* DIRECTIONS FOR THIS TASK:
Say only how many lines in the entries below contain the word "click".

[EXERCISE MATERIAL]

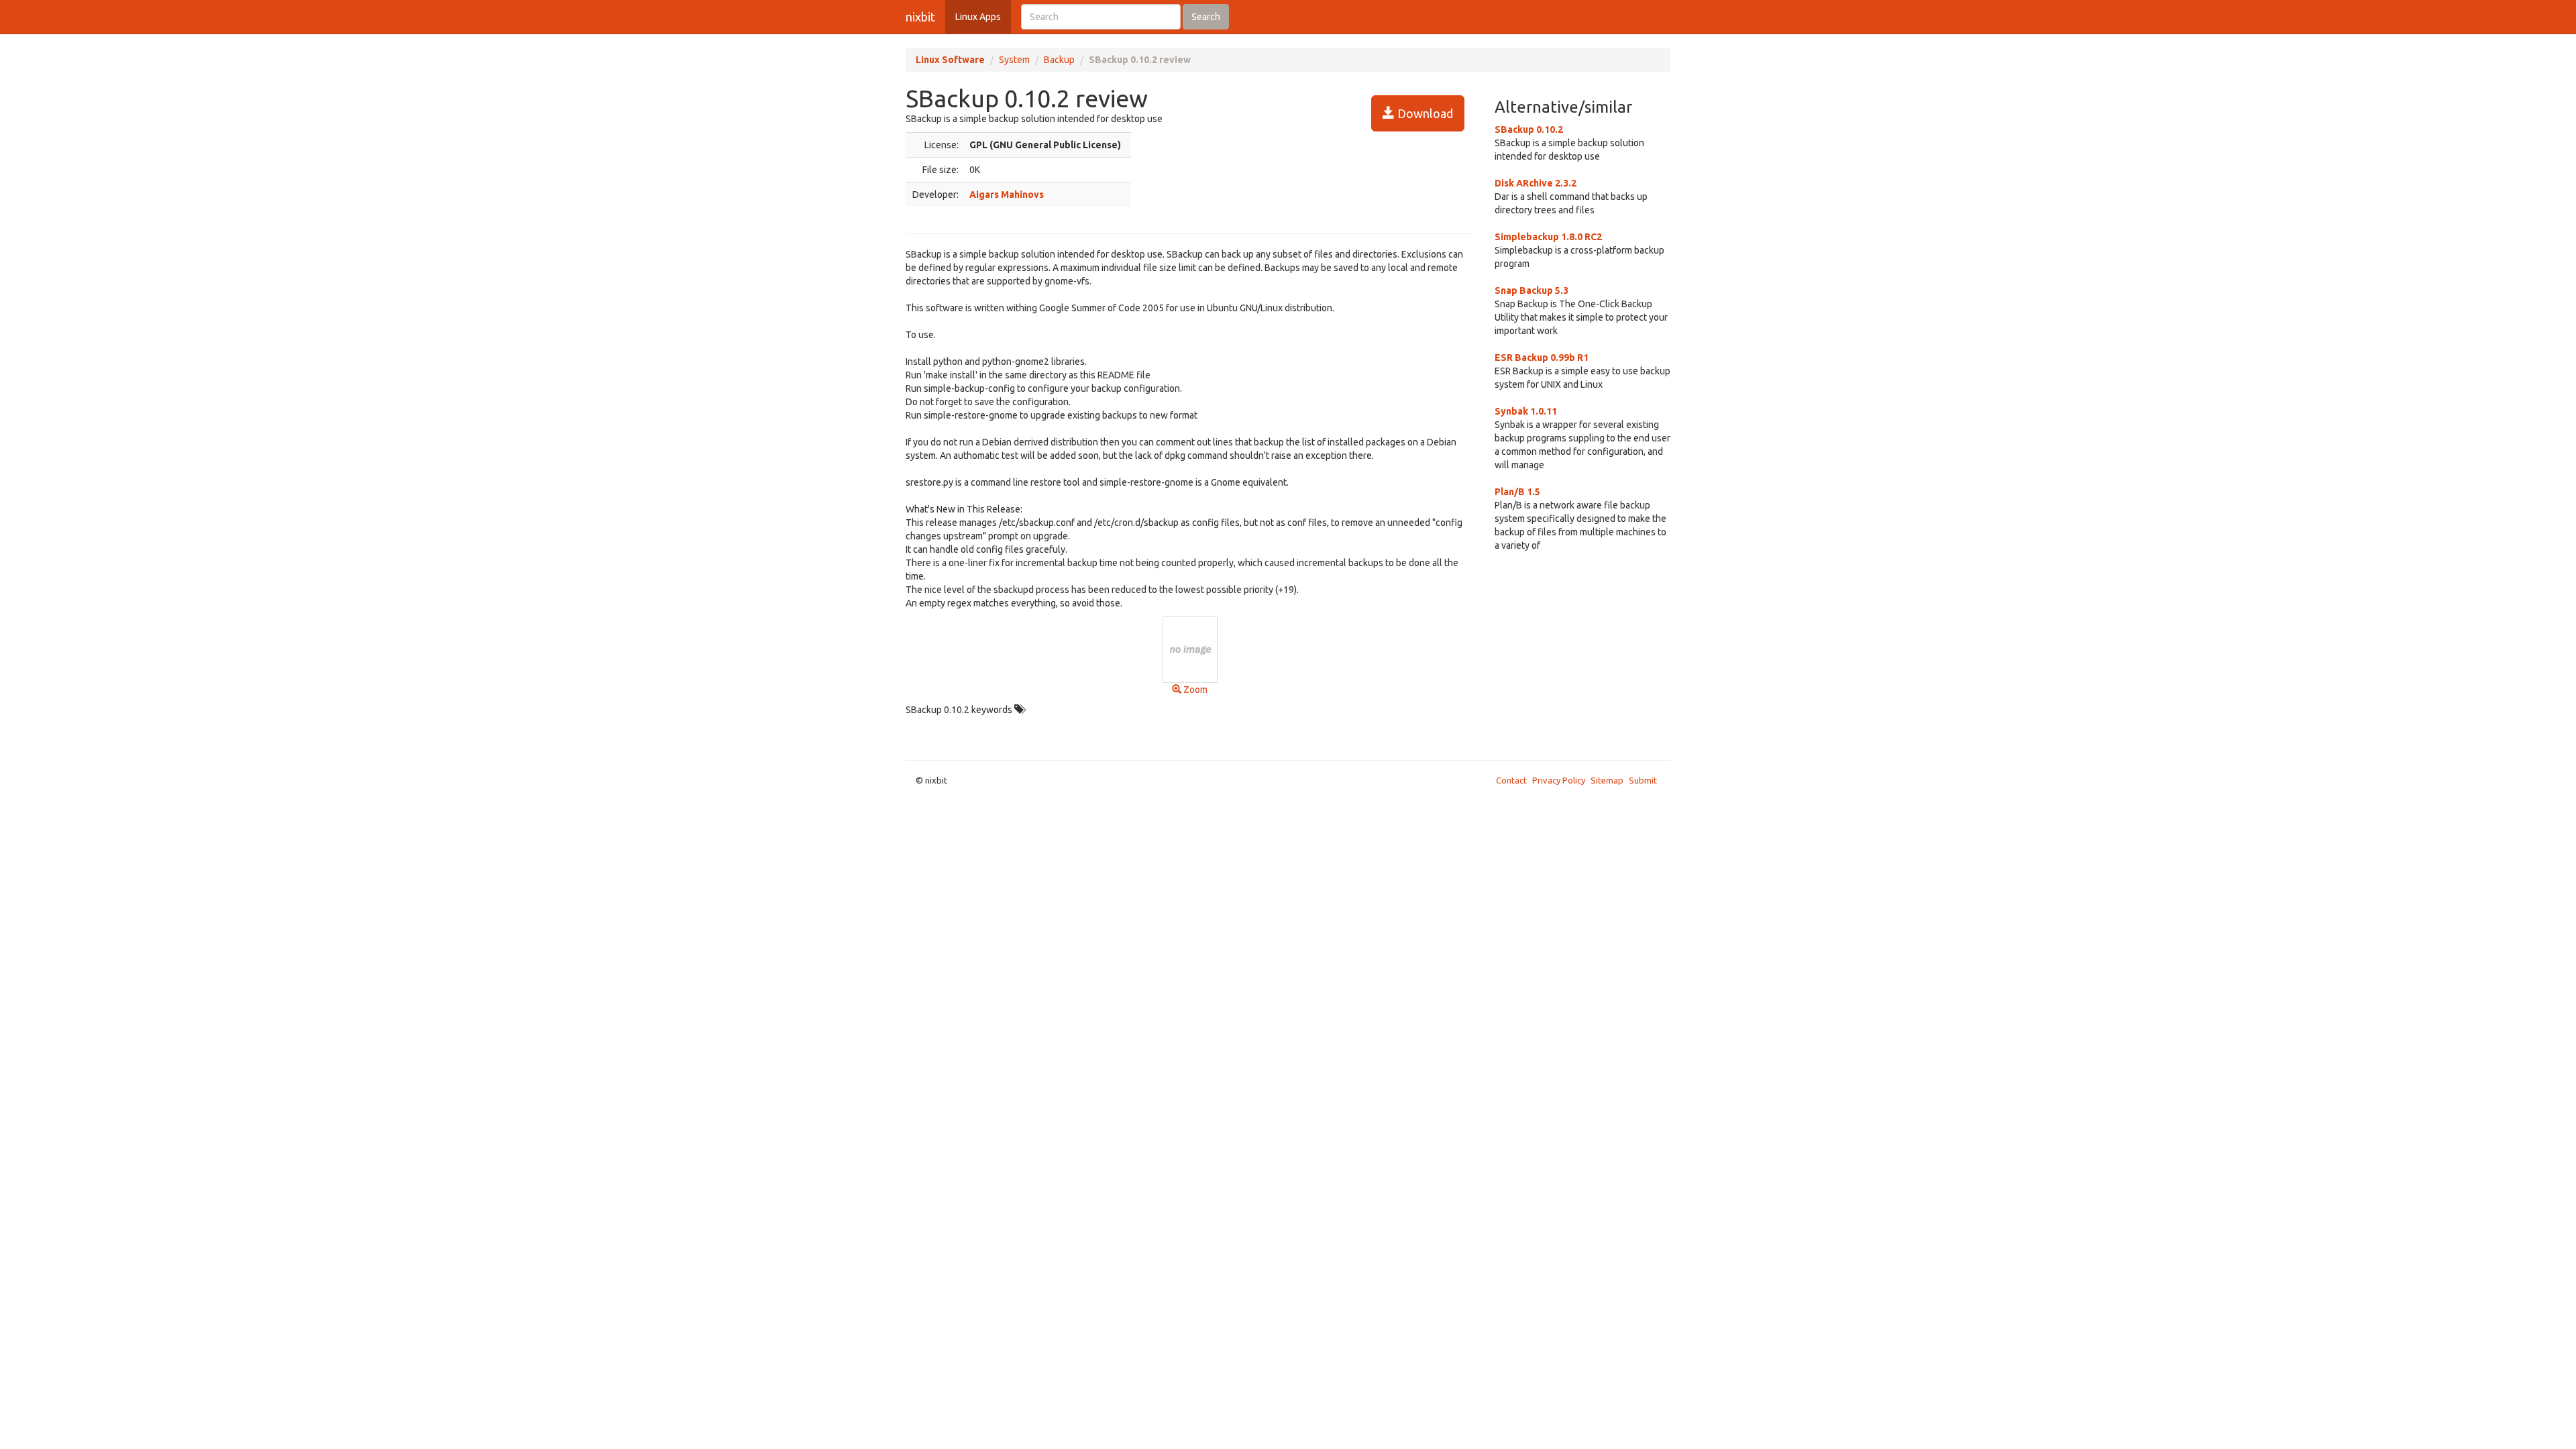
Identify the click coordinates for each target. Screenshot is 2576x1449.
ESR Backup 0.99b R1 (1542, 357)
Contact (1511, 780)
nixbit (920, 16)
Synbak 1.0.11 (1526, 411)
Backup (1059, 59)
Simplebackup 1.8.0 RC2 (1548, 236)
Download (1424, 113)
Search (1205, 16)
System (1014, 59)
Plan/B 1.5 (1517, 491)
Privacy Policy (1558, 780)
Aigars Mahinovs (1006, 194)
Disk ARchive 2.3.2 (1535, 183)
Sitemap (1607, 780)
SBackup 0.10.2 (1529, 129)
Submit (1643, 780)
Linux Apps (978, 16)
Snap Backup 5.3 (1531, 290)
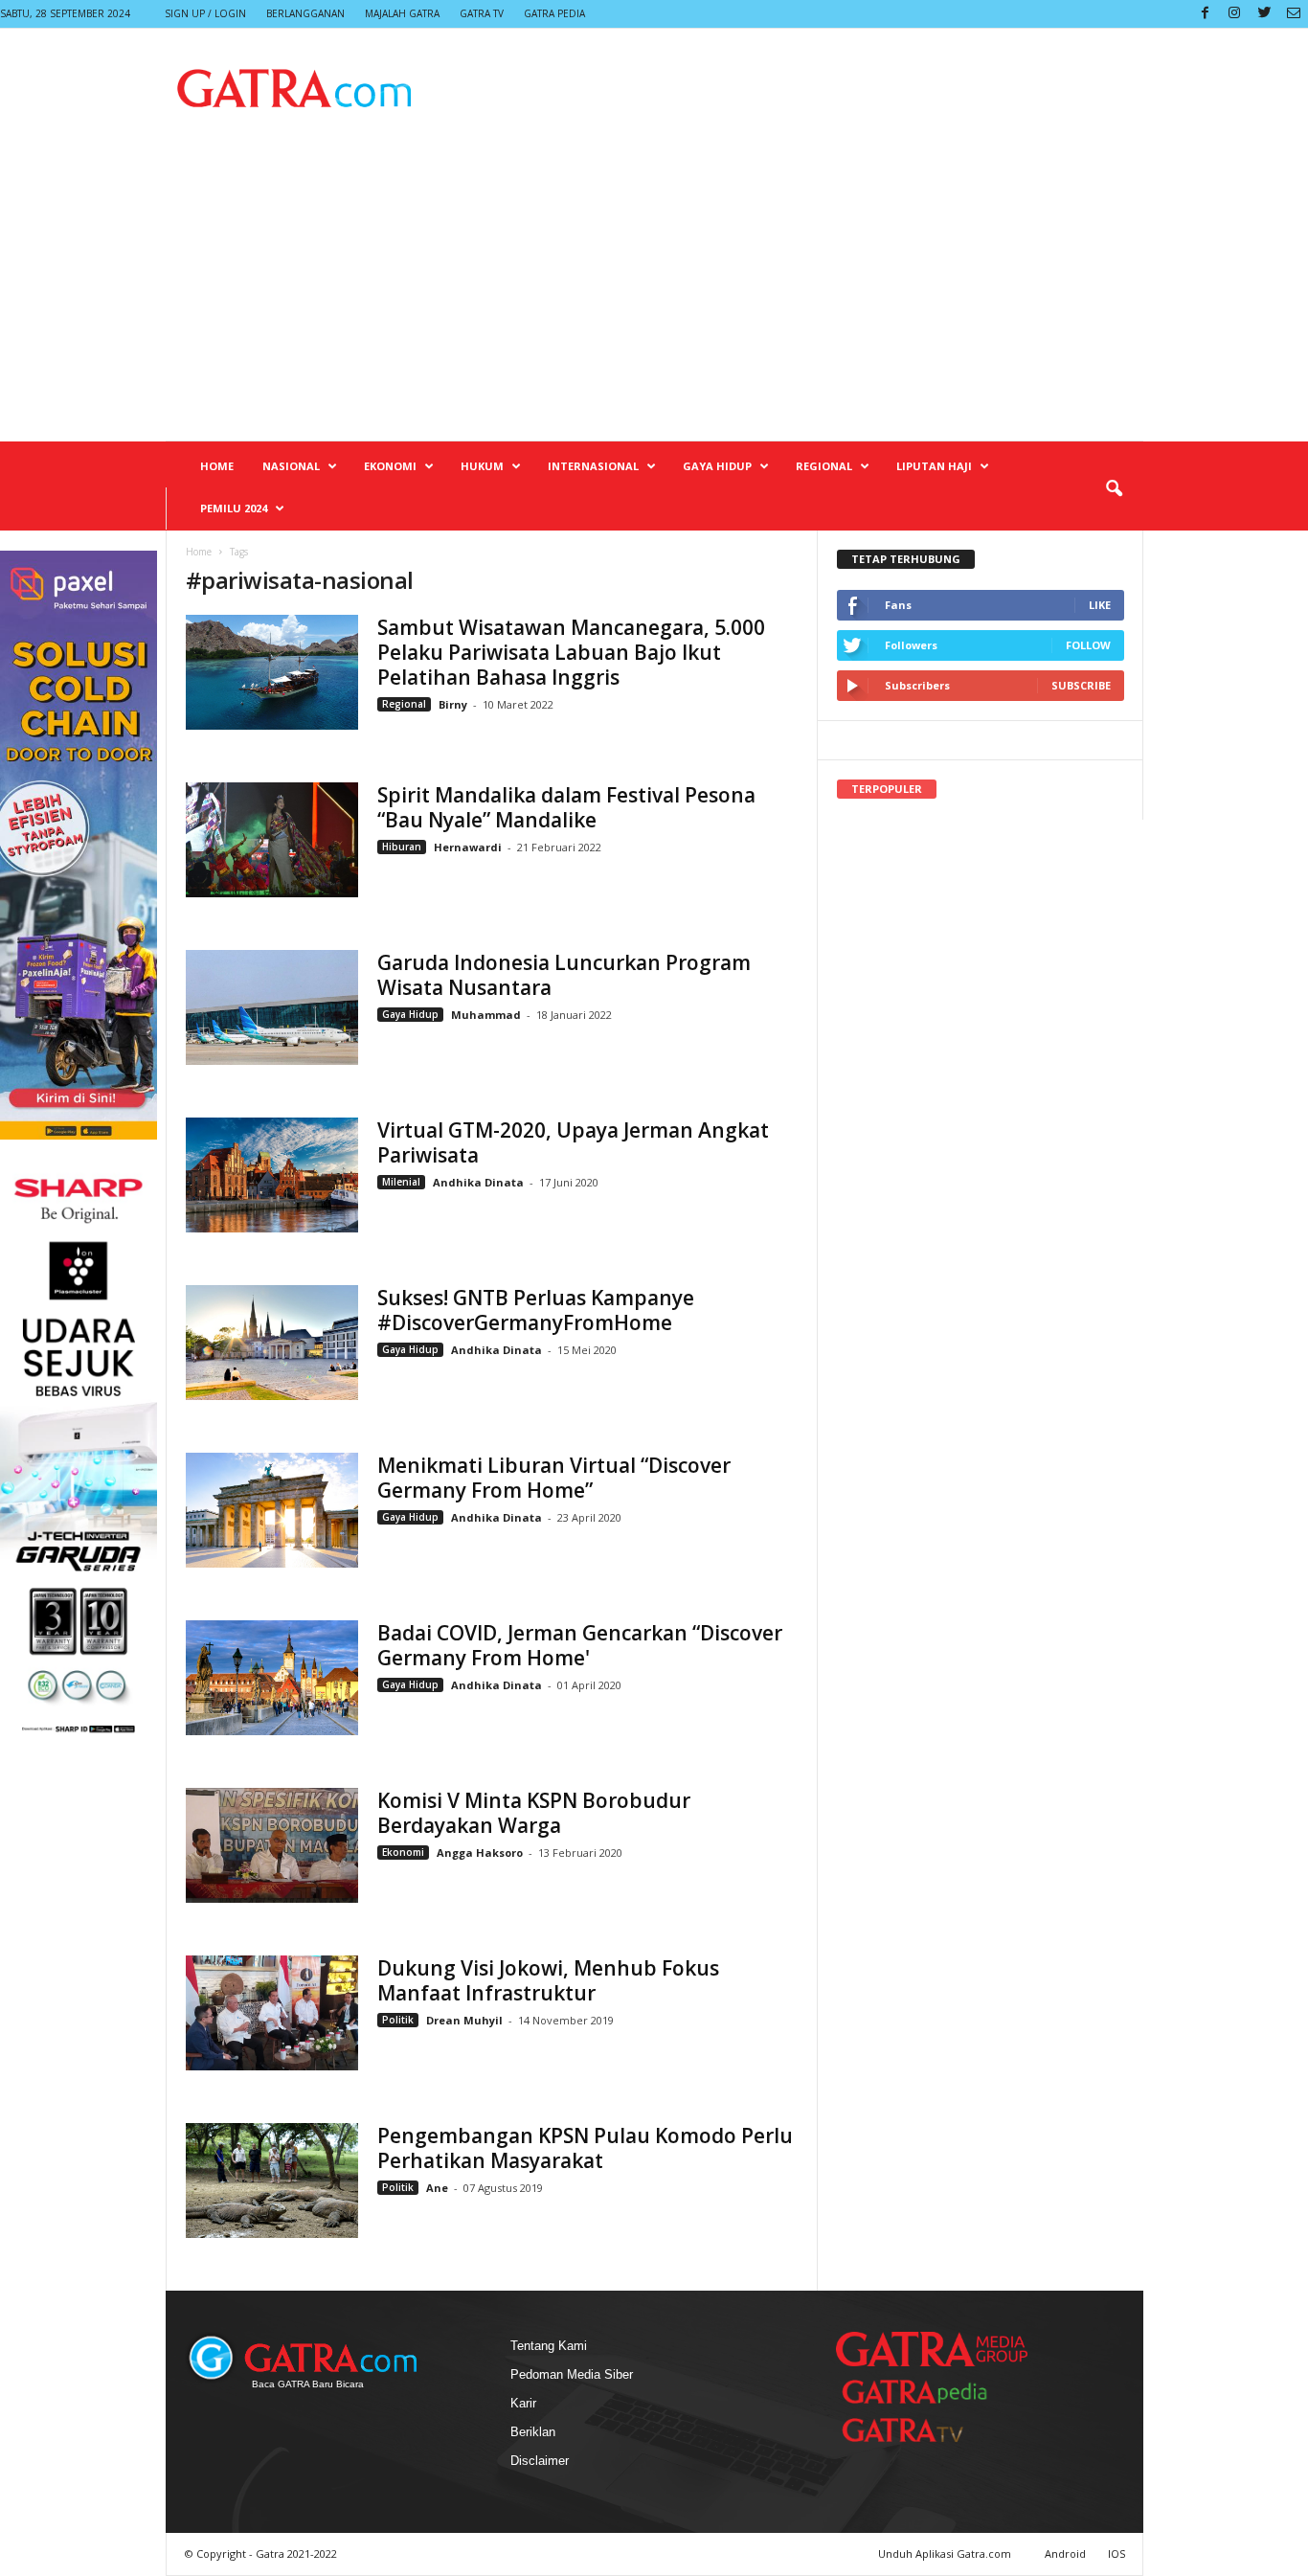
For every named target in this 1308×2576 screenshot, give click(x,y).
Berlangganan (305, 13)
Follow (1088, 645)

[/EXERCISE MATERIAL]

* THE ANSWER:
2